Stored items:
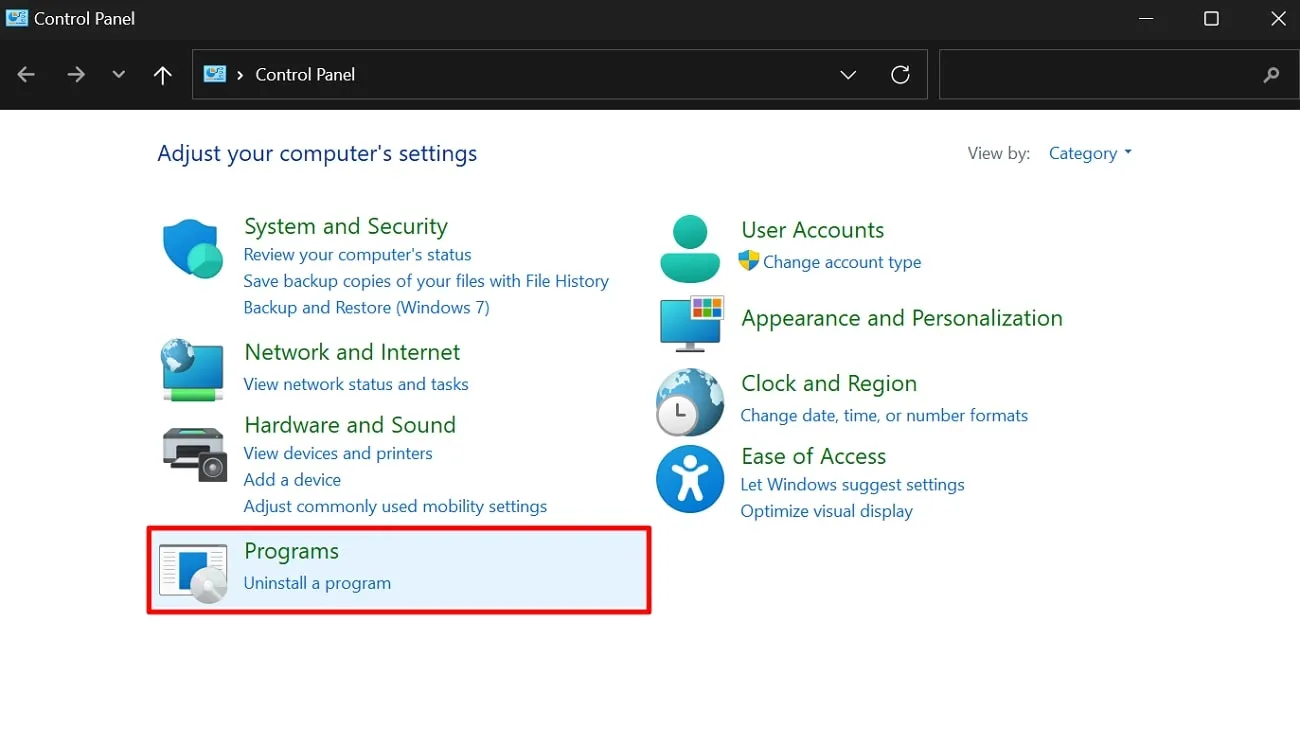This screenshot has width=1300, height=729.
Task: Open the System and Security shield icon
Action: (x=192, y=248)
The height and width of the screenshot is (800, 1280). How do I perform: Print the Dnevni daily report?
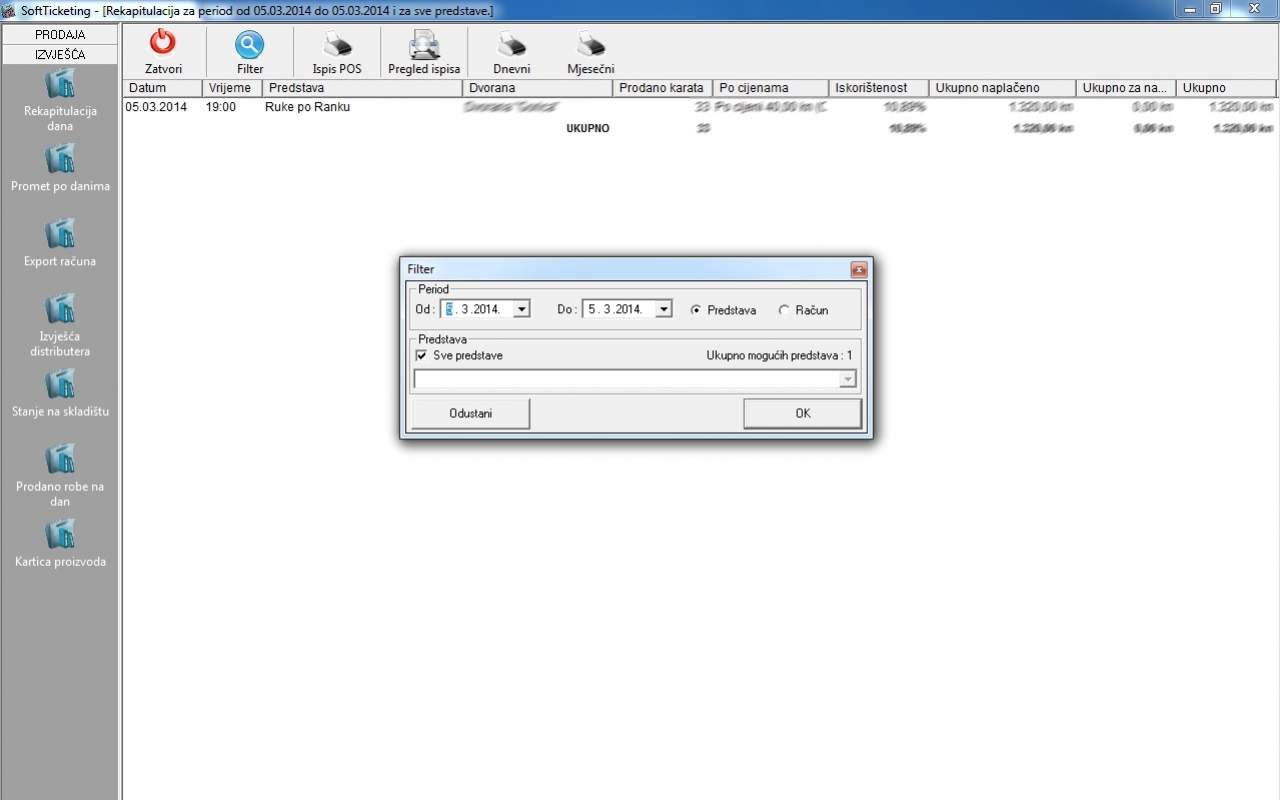click(x=511, y=45)
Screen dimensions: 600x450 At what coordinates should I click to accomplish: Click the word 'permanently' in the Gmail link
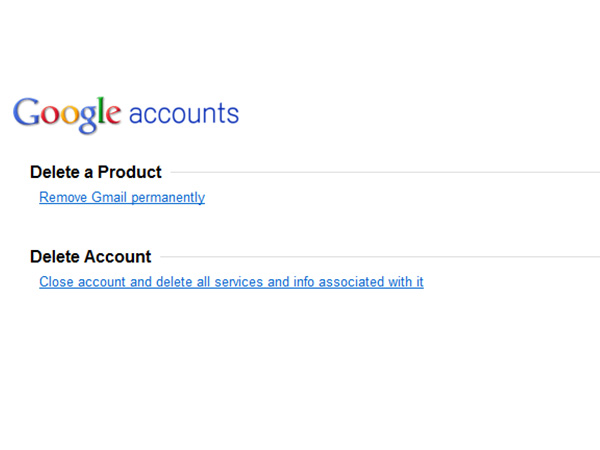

▶ [EXERCISE]:
Only the lines from the line that contains "The height and" through the end of the entries are to be written out, exactly and without pictures, both ends included.

▶ [EXPECTED ANSWER]:
The height and width of the screenshot is (800, 1280). How do I perform: Print the Dnevni daily report?
click(x=511, y=45)
Screen dimensions: 600x450 At what coordinates should I click to accomplish: Click the word 'permanently' in the Gmail link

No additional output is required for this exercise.